Between memory and reality there are awkward discrepancies... (Eileen Chang)
Someone I know shares a reality with me from years ago. But our individual memories of that reality differ so greatly that it caused some rather awkward discrepancies between us when it came to a point of reconciling our shared reality. It is fascinating what time, denial, and other life experiences do to alter memories of a reality.
So how does one know what the reality is? It will be word against word, perspective against perspective, not to mention any blame shifting or denial due to guilt over behavior etc. That can be frustrating and hurtful. It seems to me that in relationships, whether that is mine or others I have witnessed, where this discrepancy between memory and reality has happened the people involved generally fall into denial or inability to completely walk away and truly move forward in life. There is either lingering history or an intentional ignorance.
My shared reality is with my first love. Damn those first loves, they break your heart every time. Oh sure, you may end up with your first love, I know some who do, but the heart is always broken by the first love regardless. Some can recover, most don't. The interesting thing about our memories is we can create them and over time convince ourselves that the created memory is truth. Sometimes, maybe most of the time, there is no way to prove truth.

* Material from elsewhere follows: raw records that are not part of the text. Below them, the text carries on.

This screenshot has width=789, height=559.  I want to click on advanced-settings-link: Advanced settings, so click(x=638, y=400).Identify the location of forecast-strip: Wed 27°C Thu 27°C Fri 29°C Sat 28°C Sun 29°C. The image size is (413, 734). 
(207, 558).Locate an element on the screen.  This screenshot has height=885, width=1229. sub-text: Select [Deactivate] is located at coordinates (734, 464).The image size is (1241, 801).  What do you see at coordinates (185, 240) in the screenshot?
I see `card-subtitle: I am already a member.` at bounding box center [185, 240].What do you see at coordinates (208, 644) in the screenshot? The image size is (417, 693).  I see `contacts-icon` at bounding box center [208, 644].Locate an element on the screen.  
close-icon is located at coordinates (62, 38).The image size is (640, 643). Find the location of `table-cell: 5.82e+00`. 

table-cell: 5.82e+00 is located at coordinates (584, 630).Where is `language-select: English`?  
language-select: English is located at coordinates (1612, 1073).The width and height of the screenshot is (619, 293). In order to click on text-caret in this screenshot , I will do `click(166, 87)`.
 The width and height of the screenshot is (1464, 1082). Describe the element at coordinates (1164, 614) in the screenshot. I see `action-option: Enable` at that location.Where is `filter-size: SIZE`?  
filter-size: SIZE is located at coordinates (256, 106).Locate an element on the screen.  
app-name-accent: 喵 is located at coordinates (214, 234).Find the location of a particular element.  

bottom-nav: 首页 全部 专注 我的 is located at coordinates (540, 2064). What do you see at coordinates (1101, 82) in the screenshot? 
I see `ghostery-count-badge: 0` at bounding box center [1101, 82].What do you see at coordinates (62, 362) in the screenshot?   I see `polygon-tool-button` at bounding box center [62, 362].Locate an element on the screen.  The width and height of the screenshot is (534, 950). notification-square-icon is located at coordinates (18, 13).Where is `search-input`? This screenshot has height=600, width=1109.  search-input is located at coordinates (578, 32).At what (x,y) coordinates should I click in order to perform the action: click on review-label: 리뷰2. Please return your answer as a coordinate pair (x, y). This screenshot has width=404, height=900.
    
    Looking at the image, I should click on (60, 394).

So what to do when your memories of a shared reality clash with the other person? The struggle is real. In our human, flesh nature we have a need to be right, to be the victor in truth and when you know you possess more truth than the other person it is difficult to let that go, it is hard to let go of the need to be right. But you have to weigh out the costs of being right, reconciling the relationship, and having the maturity to just be able to leave it behind and move forward. I find that unless the person in denial is willing to take their head out of the proverbial sand then the other person needs to decide what kind of compromise they will be comfortable with.
I had to decide what I was comfortable with so that I would be able to move forward, not allow personal responsibility to be shirked, and reconciliation at some level could happen. The one I shared reality with had been out of my life for 18 years, I had actually come to closure on my own without any sort of reconciliation. Then there this person was, back in my life with no notice or premonition. Once I got over that shock I really struggled with the flood of the past washing over me, the memories and the reality that carried, in the end, more pain than anything else for me. The created reality of my first love gave him mostly nothing but, according to him, good memories. I wish that I could have found some way to forget or deny the bad stuff. But we ended bad and had been bad for quite some time prior to ending so in my heart all that bad buried the good that we had at the beginning. So here I was, 18 years later, going through all those crappy emotions, grief, and regrets again. REALLY? I was fed up and annoyed that I had to do this again and it seemed to affect nobody but me. The hub didn't totally get it even though he knows and even lived part of the actual reality alongside of me. Every song and movie about heartbreak seemed to be about this first love I had...18 years later! Ridiculous. I had already done my closure, why did I have to do it again? I was pissed off at him all over again, as if it had just happened yesterday. I was mourning the loss of the friendship we had before dating all over again, as if it were just the other day. I was regretting ever dating him and risking that much of myself all over again, as if we were still in the bad-at-the-end stage. It sucked. It took me a good 2-3 months to work through all those emotions again and find closure again.
In the middle of this time he and I found our mutual closure. Over email of all things. We tried to do it in person but I ended up wimping out and lying to him. He knew I was lying but let me pretend anyway. A month later I emailed him and confessed that I had lied to him when we tried to have a conversation in person. He forgave me and we said what we both needed to say for mutual closure to happen and to move forward.
I'm purposely choosing to replace the bad memories with good ones, most of them are in our friendship only days and the very early dating days. I get to a certain point in our love relationship and I have to block out everything from that point on, it is filled with too much pain and too many regrets. But at least we have some good memories to lean on and for a time those memories were our shared reality, and I'm grateful for at least those.
Do you have a shared reality with someone but each of you have very different memories of that shared time? Have the discrepancies hindered your relationship with that person or with others? What choices do you have to purposely make so that your shared reality doesn't become an obstacle to you in the present?